## Given data

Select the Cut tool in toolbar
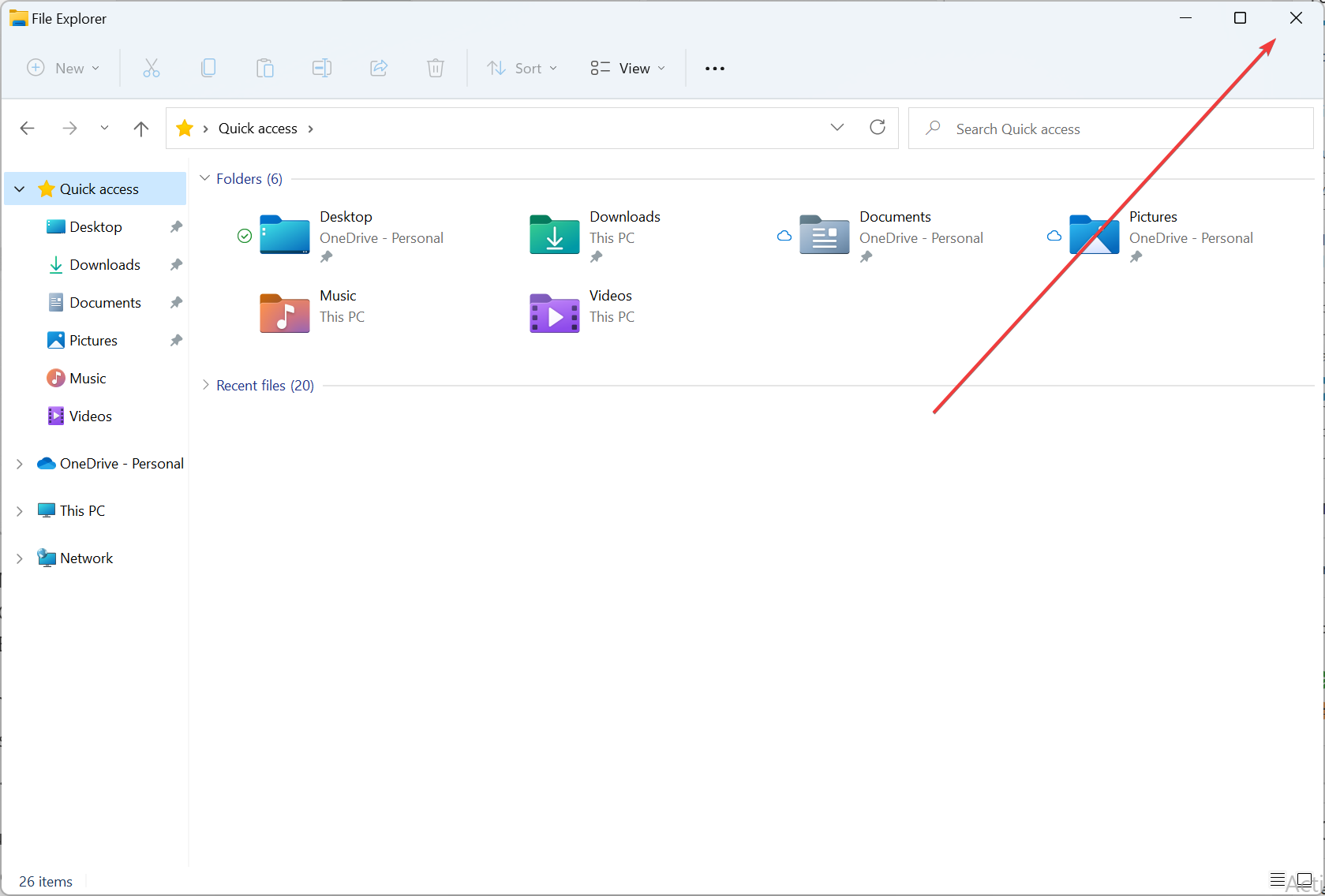 (x=152, y=68)
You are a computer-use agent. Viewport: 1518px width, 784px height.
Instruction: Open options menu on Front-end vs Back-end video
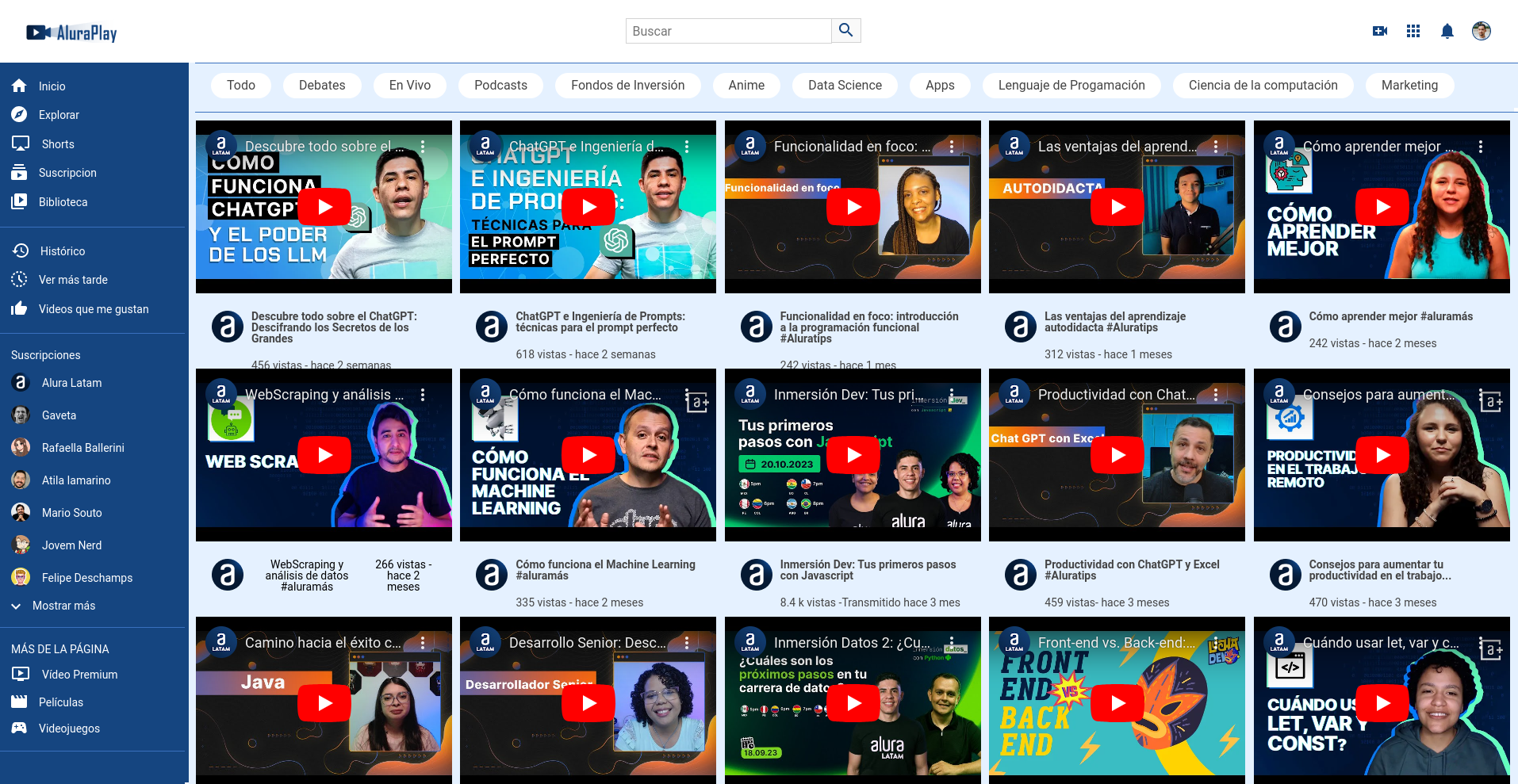[x=1215, y=642]
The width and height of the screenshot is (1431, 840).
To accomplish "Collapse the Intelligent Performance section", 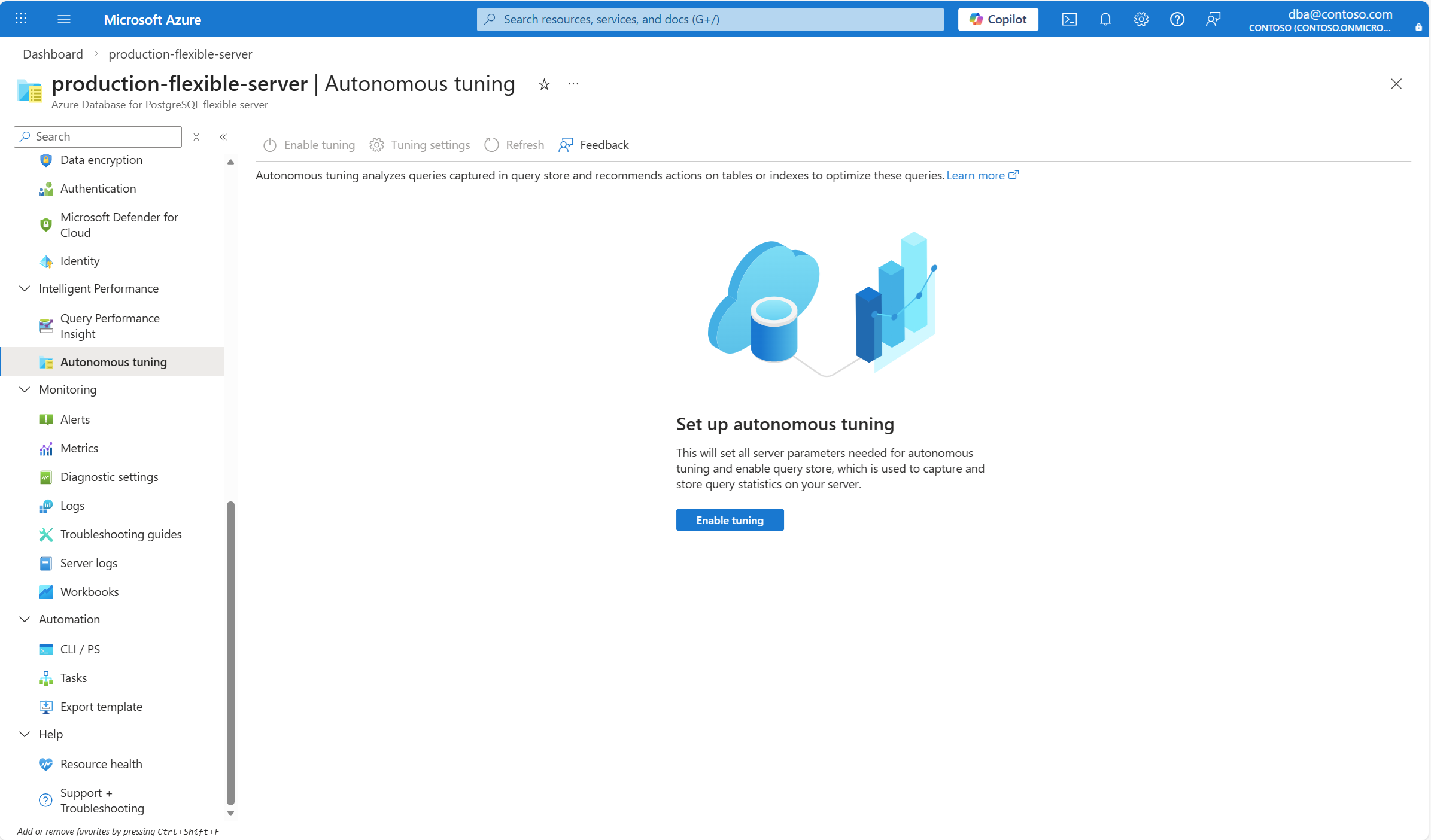I will point(25,288).
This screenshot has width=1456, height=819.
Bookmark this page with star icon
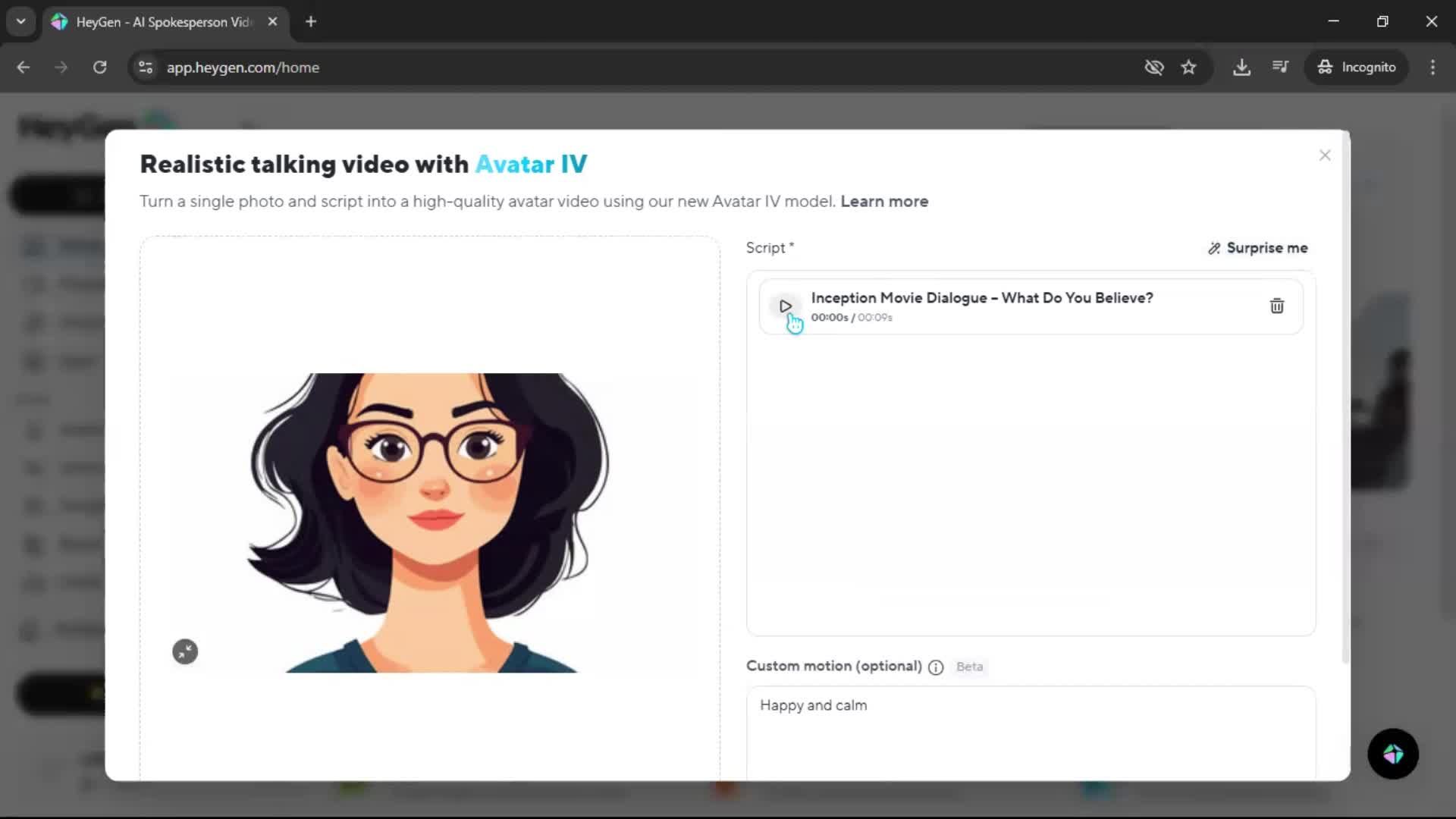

## Required action
Copy out all lines from the records where the word "screenshot" appears.

## Solution below
The width and height of the screenshot is (1431, 840).
This screenshot has width=1456, height=819.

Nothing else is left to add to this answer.